If you want a wholesome, feel-good family film to instil the value of resilience in the next generation, Eddie the Eagle perfectly fits the bill.
Michael "Eddie" Edwards is an unlikely hero. Having spent a year of his childhood in hospital with "dodgy knees" and suffering poor vision, he seems unpromising material for an Olympic sportsman, but this is the ambition he has absorbed from the book he read in his hospital bed. Eddie the Eagle is a lovely old-fashioned film, in the style of the Seventies in which it begins: a straightforward but humorous adaptation of the story of how dogged determination led him, against all odds, to fulfil his ambition of competing in the Winter Olympics.
Taron Egerton is endearing and engaging as Eddie, deftly treading a fine ambiguous line between portraying him as simply shrugging off all the put-downs of supercilious ski champions or being simple-mindedly oblivious to them. Either way, his persistence pays off, and he earns the respect of his initially reluctant coach, played powerfully by Hugh Jackman as a character reminiscent of his earlier Wolverine role: darkly brooding but with a strong regenerative ability.

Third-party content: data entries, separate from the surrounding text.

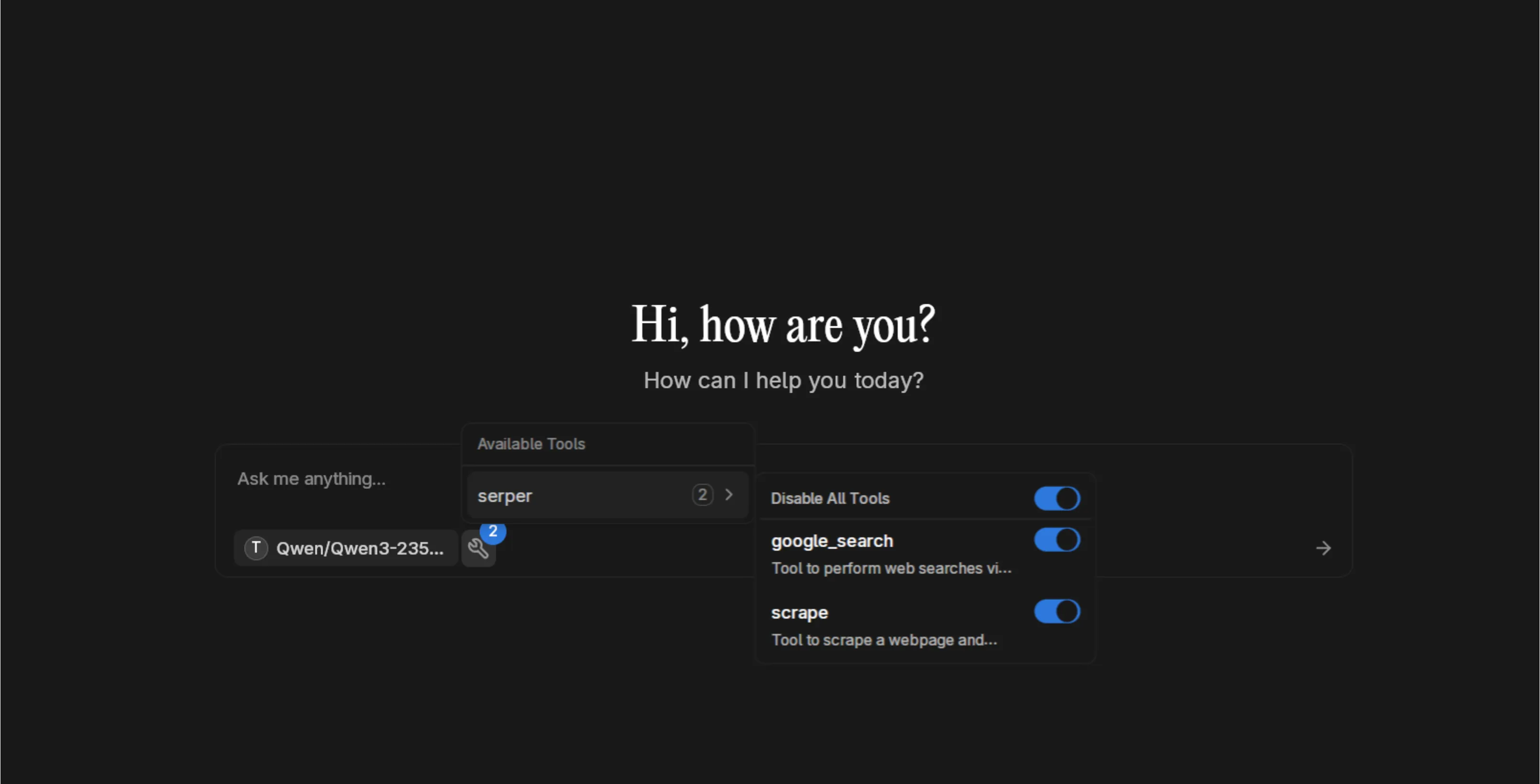The width and height of the screenshot is (1540, 784).
Task: Click the scrape tool entry
Action: [799, 612]
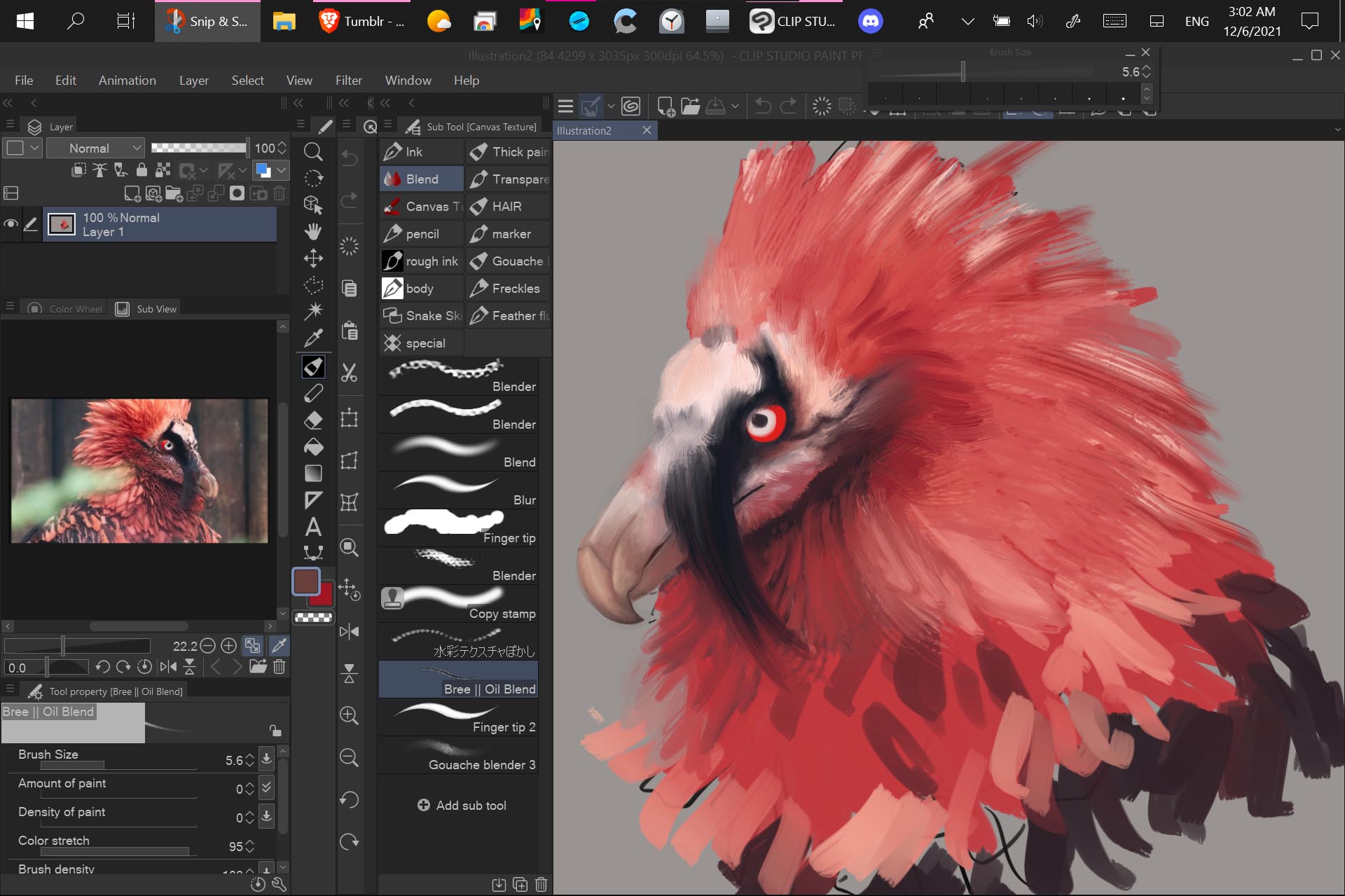The width and height of the screenshot is (1345, 896).
Task: Open the Filter menu
Action: pyautogui.click(x=348, y=80)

Some have criticised this as "corny", like an old Disney family movie, but it certainly captivated the matinee audience at the Phoenix, and I'd prefer to describe it as nostalgic. The storytelling is superb, moving at a good pace, helped along by a thumping-good soundtrack derived from the music of the era. The screenplay was tautly constructed, there were moments of protracted edge-of-seat tension, moments of hilarity, and there was some breathtakingly beautiful cinematography. Woven into the story were themes of the true Olympian spirit, of the motivational power of proving people wrong, of perseverance. The film ends on a glorious high, with Eddie having achieved his goal, beloved by the British press and the British public.
The take-home message was summed up by a little girl leaving the cinema: "It made me feel like I could do anything."